*** Task material ***

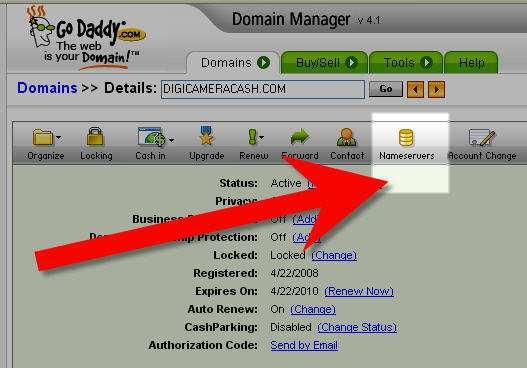Click the domain name input field
Screen dimensions: 527x368
pyautogui.click(x=263, y=89)

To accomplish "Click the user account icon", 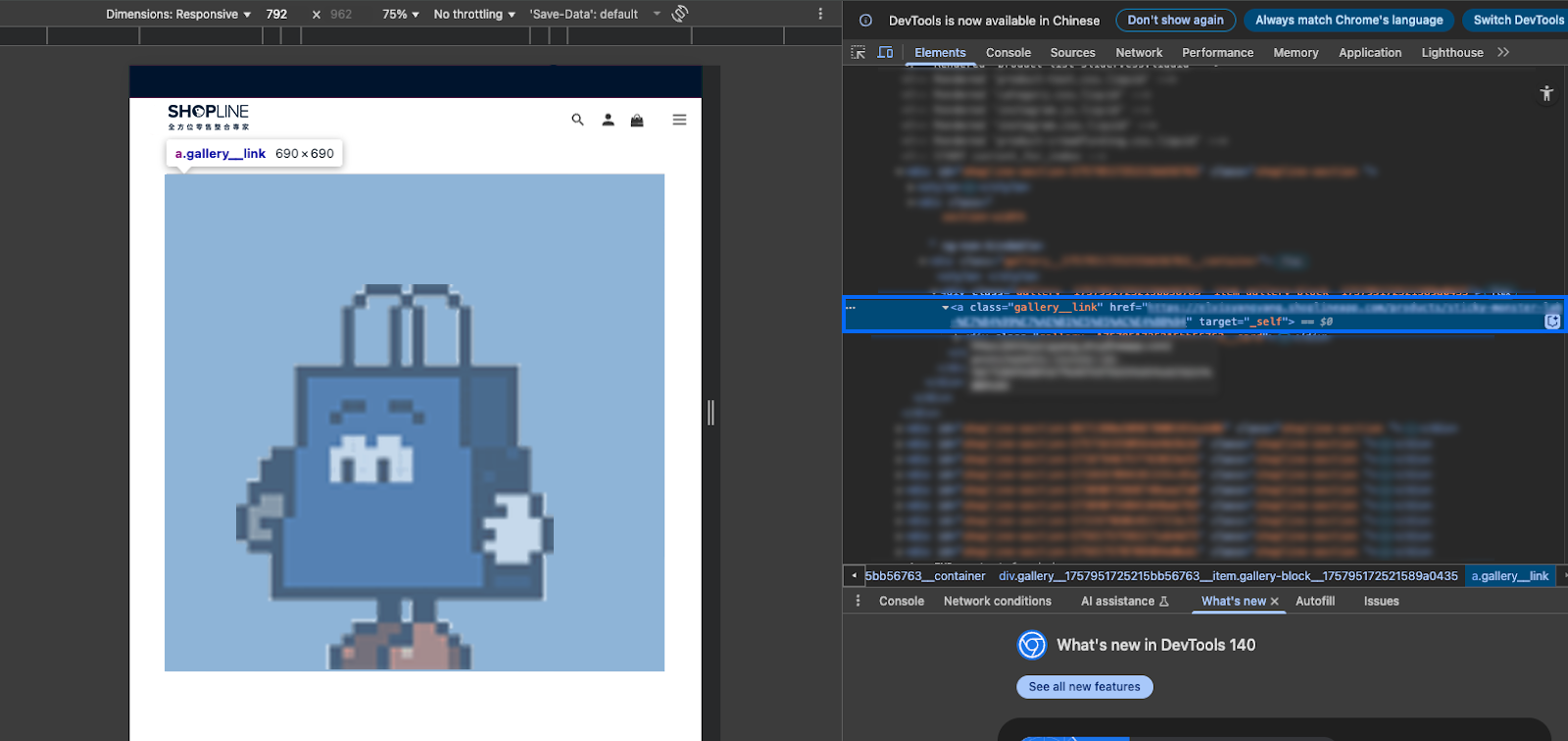I will (608, 120).
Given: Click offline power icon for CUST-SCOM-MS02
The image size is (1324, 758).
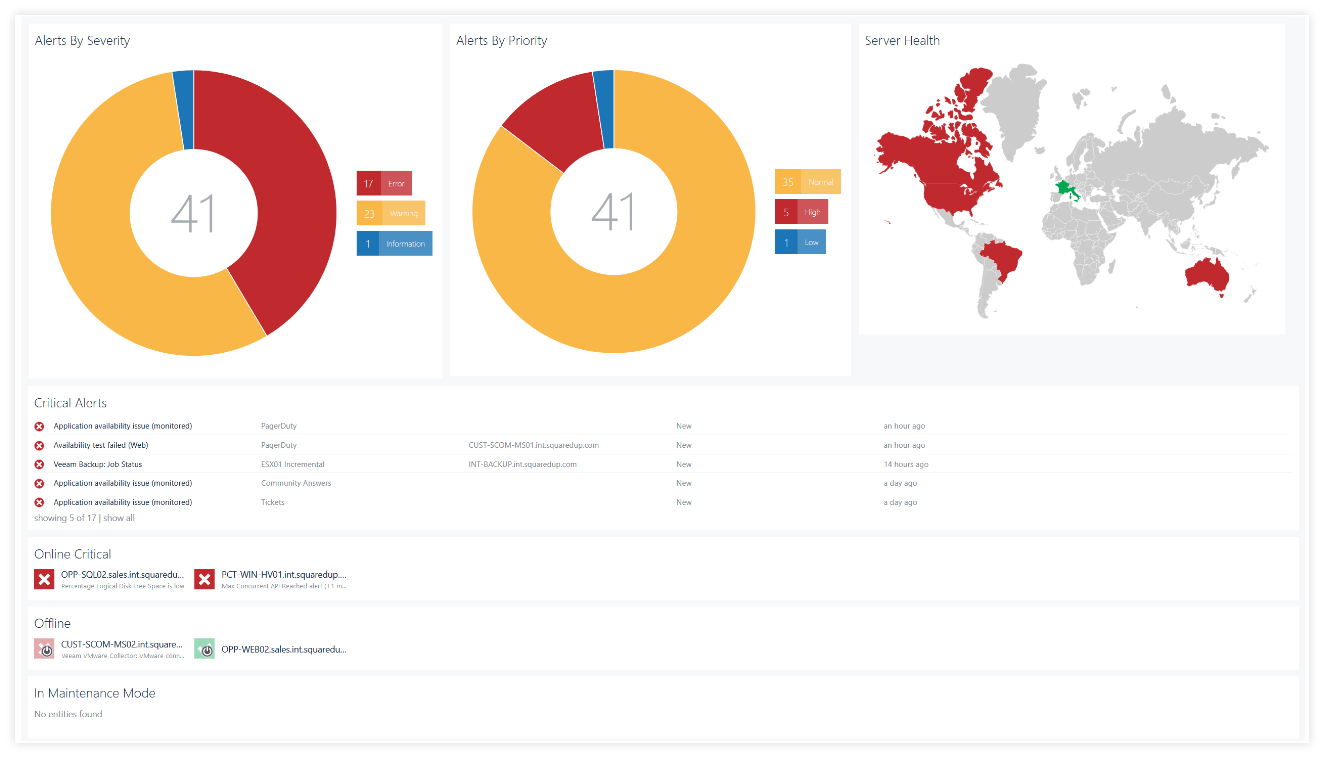Looking at the screenshot, I should click(x=44, y=649).
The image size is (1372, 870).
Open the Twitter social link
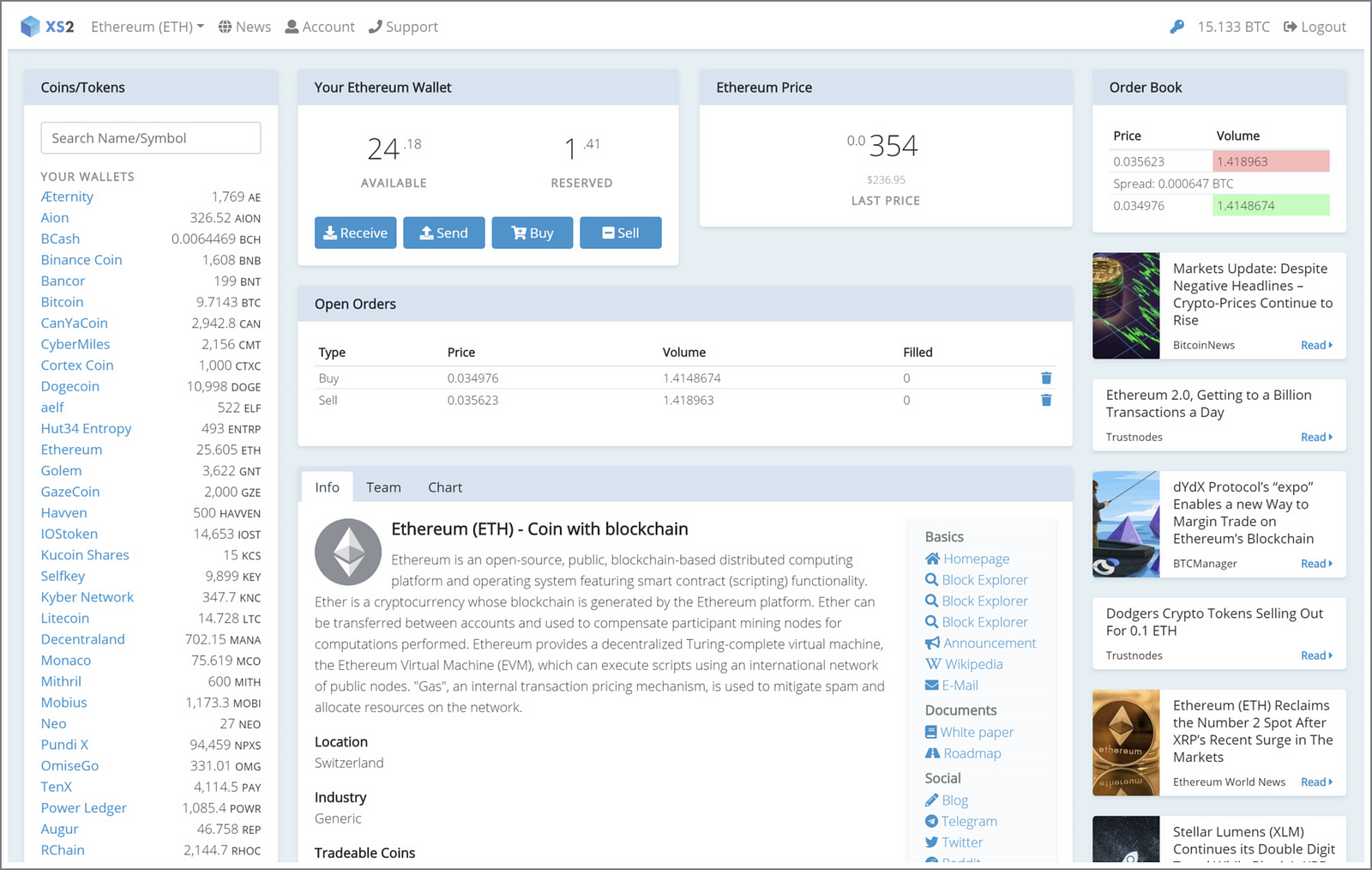[x=954, y=843]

*** End of Task material ***

▶ _Work to complete_:
Print exactly, and print only, the lines from the line with "Given: Click offline" through the last line of the entries, both ends included. No pictures belong in the result.

▶ _Task answer_:
Given: Click offline power icon for CUST-SCOM-MS02
The image size is (1324, 758).
Looking at the screenshot, I should click(x=44, y=649).
The image size is (1372, 870).
Open the Twitter social link
[x=954, y=843]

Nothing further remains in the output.